In Belgium, where the hearings of experts concerning the extension of the law on euthanasia to minors and people suffering from dementia are under way (Gènéthique press review from 18th to 22 nd of February 2013), the Belgian bishops gave a press conference on Tuesday 6 March "to publicise their point of view ‘as their participation in the public debate’."
Mgr André-Joseph Léonard, Archbishop of Malines-Bruxelles, pointed out that in 2002, "the principal argument used to make this decriminalization acceptable was ‘the freedom of individuals to self-determination’" and today, he continued, people are once again "to plead […] in favour of the extension of this freedom". The Archbishop of Malines-Bruxelles added that "the introduction of euthanasia, far from limiting its effects only to the individual who requests it, changes throughout society the fundamental relationship to life and death; it undermines the vital solidarity of all the citizens with people in suffering" and "likewise puts pressure on the entire medical profession."
Concerning the proposition to extend the law on euthanasia to minors, "the bishops deem that it is strange [that minors] are regarded as legally incapable of certain acts, for example marriage, but now suddenly they are regarded as sufficiently mature to take their own life."
With regard to the extension of the law to people suffering from dementia, Archbishop Léonard points out that "it seems risky to delegate to another person, through a ‘life testament’ in the long term [i.e. the anticipated declaration], the permission to ‘decide on our behalf when we will be suffering from dementia’ to proceed with our euthanasia." Dr Catherine Dopchie, an oncologist and director of a palliative care unit, explained during this press conference: "if the anticipated declaration of the request for euthanasia is unlimited in duration for the ‘loss of consciousness of oneself’, euthanasia will be carried out based on the document, without knowing what the person was experiencing at that moment."

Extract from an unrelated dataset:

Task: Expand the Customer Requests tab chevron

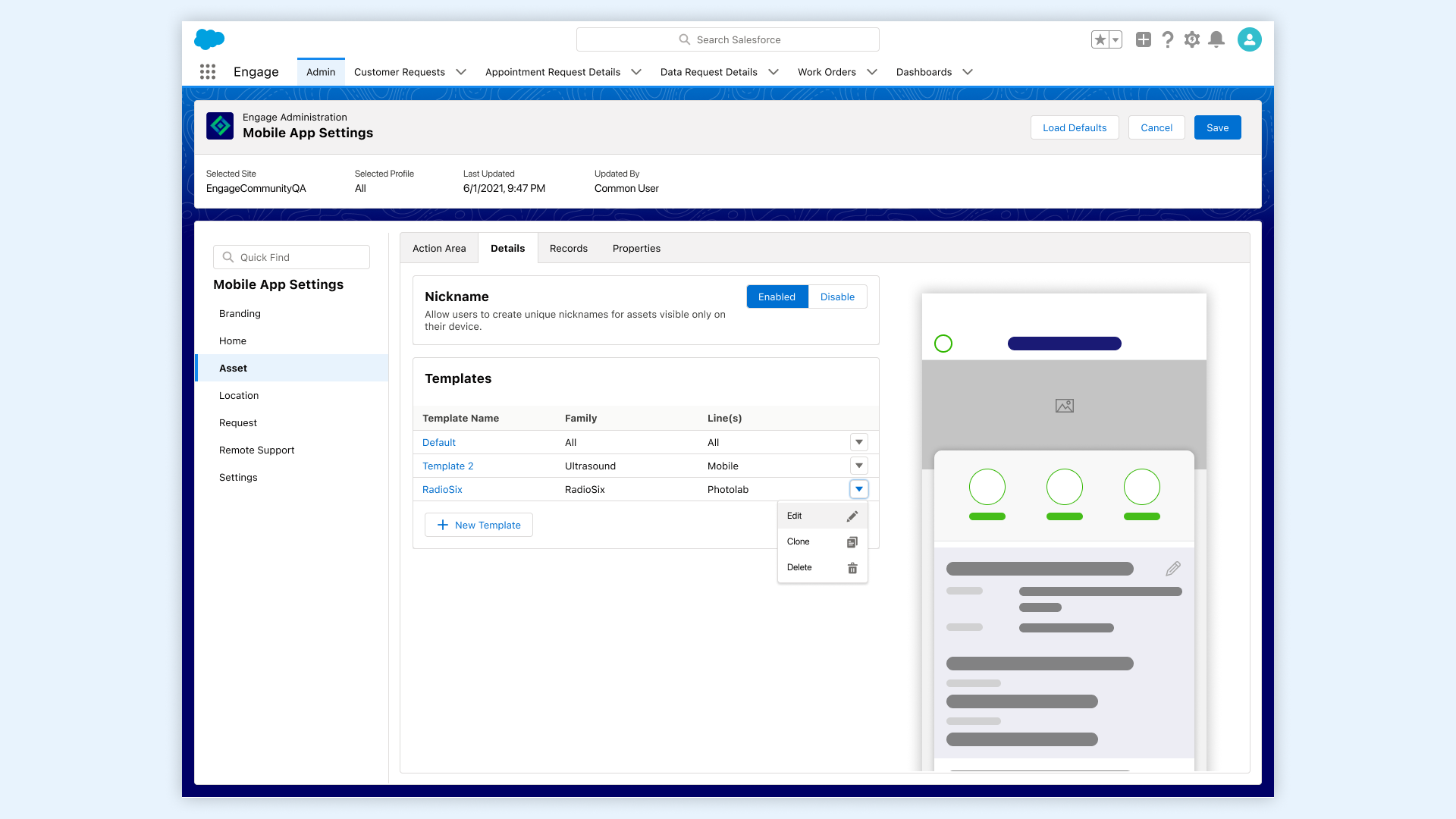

Archbishop Léonard adds: "rather than resolving the question of how to “die well’ by leaving it up to each one to organise […] their ‘departure from life’, would it not be more humane for us all to show solidarity with the trial they are undergoing, by looking at them in a way that confirms their dignity and by actively seeking to reduce the suffering they are enduring?"
For the Belgian bishops, palliative care is the alternative to euthanasia. Archbishop Léonard explains: "Our position does not mean ‘opting for suffering,’ which is destructive, or denying the existence of individual freedom. Our positive proposal is the option for ever more effective palliative care remote from any futile medical care. And, just as positively, we support the primacy of ‘freedom to show solidarity’ over so-called ‘solitary’ freedom that is finally so hard on others."